Судья ударил по кафедре. Нельзя. Разговаривать.
– Как вас зовут? – спросил судья по-английски.
– Гуо Пейлан, – сказала я. – Полли Гуо.
Он снова ударил кулаком. Женщина в костюме заговорила по-мандарински:
– Вы должны ждать моего перевода.
– Как вас зовут? – снова спросил судья, и снова я ответила раньше, чем заговорила женщина.
– Вы должны ждать моего перевода, – повторила женщина. – Нельзя отвечать, пока я не переведу.
– Но что я здесь делаю?
– Вас хотят депортировать, но сперва им нужны правильные документы.
– Меня нельзя депортировать. Где мой адвокат? У меня здесь сын, он американский гражданин.
Судья что-то сказал, что я не расслышала.
– Можете идти, – сказала женщина. – Вы говорили без разрешения. Он подпишет приказ о депортации на основании вашей неявки, потому что вы говорили без разрешения.
– Но я же явилась!
Дорога назад, в Ардсливиль, была жаркой и тряской. Мужчина в офицерской форме попросил меня подписать бумагу с английскими словами. Я написала на строчке свое имя.
В камере стены растворились, и я вышла наружу. Я снова становилась кем-то другим.
Я помню одинокий огонек, мигавший на кончике крыла, и как человек в соседнем сиденье дрыгал коленями так, словно сейчас выпрыгнет из штанов. Была ночь. Я тряслась, потела, не могла вспомнить, когда ела в последний раз, а потом меня скорчило и стошнило на ботинки.
Два человека в форме проводили меня с самолета и выдали банкноту в двадцать юаней и новые документы. Вокруг говорили на мандаринском, фучжоуском.
– Где мы? – спросила я одного мужчину на мандаринском.
– Фучжоу. Чанлэ.
– В Чанлэ нет аэропорта.
– Теперь есть.
Я нашла дверь и толкнула. Я стояла на тротуаре с головокружением, пока мимо ревели мопеды и машины, оглушал шум, такой громогласный, а когда я сделала шаг, мимо вжихнул мопед, чуть меня не сбил. Люди в форме сказали, что я могу идти – но куда? Вдруг охрана всё еще следит.

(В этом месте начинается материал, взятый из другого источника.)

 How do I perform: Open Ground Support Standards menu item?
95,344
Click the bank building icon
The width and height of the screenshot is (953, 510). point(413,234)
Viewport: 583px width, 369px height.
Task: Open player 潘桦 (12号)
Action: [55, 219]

Это было пасмурное утро ноября или января, и воздух переполнился знакомыми запахами, напоминаниями о деревне: горящее дерево и бумажный пепел, жаркое и соль, и солоноватый привкус, болотный и отдающий гнилью. Аромат берега. Это всё по правде или очередной трюк? Мне нужно было найти тебя.
Подъехал микроавтобус до Минцзяна. Водительница с волосами, уложенными длинными кудрявыми полосами, открыла дверь. Я уставилась на нее. Она спросила: «Вы садитесь или как?»
Я заплатила за билет двадцатью юанями, села у окна и наблюдала, как, пока мы уезжаем от аэропорта, позади исчезает дорога. За нами никто не следовал. Еще недели, месяцы, годы, когда бы я ни сворачивала за незнакомый угол и ни открывала дверь, я ожидала засады охранников.
Даже сейчас я не до конца уверена, что однажды за мной не придут.
Въездные арки у деревни стали куда шире, чем двадцать лет назад, – их достроили сверху и по бокам, – и появились новые уличные знаки и фонари. Грунтовые дороги заасфальтировали. Я шла мимо кур, грузовиков и велосипедов, натянутого между шестами пластика, плакатов на стенах, объявляющих новые стройки. Я заглядывала в каждое встречное лицо, страшась кого-нибудь узнать и желая, чтобы кто-нибудь узнал меня, но, хотя некоторые казались знакомыми, я не опознала никого. После двадцати лет за границей все стали выглядеть по-другому.
Я взяла утреннюю газету в киоске и увидела сверху дату. Апрель, но год был другой. Я правильно вела счет дней. Пока я была в Ардсливиле, исчезли четырнадцать месяцев.
Мне стало дурно. Голова закружилась. Я заглянула в лицо газетчика, надеясь на узнавание, но нет.
На 3-й улице подмели дорогу, а на моем старом доме был слой свежей краски. Я подергала за ручку, но дверь была заперта. Я постучала, и открыла госпожа Ли, в лавандовом спортивном костюме с темным рисунком цветов.
– Пейлан? Что ты здесь делаешь?
– Что вы делаете в моем доме?
– Мы им пользуемся. Здесь живет мой двоюродный брат с семьей, но на прошлой неделе они уехали на праздники в деревню. Ты тоже вернулась на праздник?
– Какой праздник?
– Цинмин. – Госпожа Ли растягивала слова, разглядывая мою ардсливильскую униформу.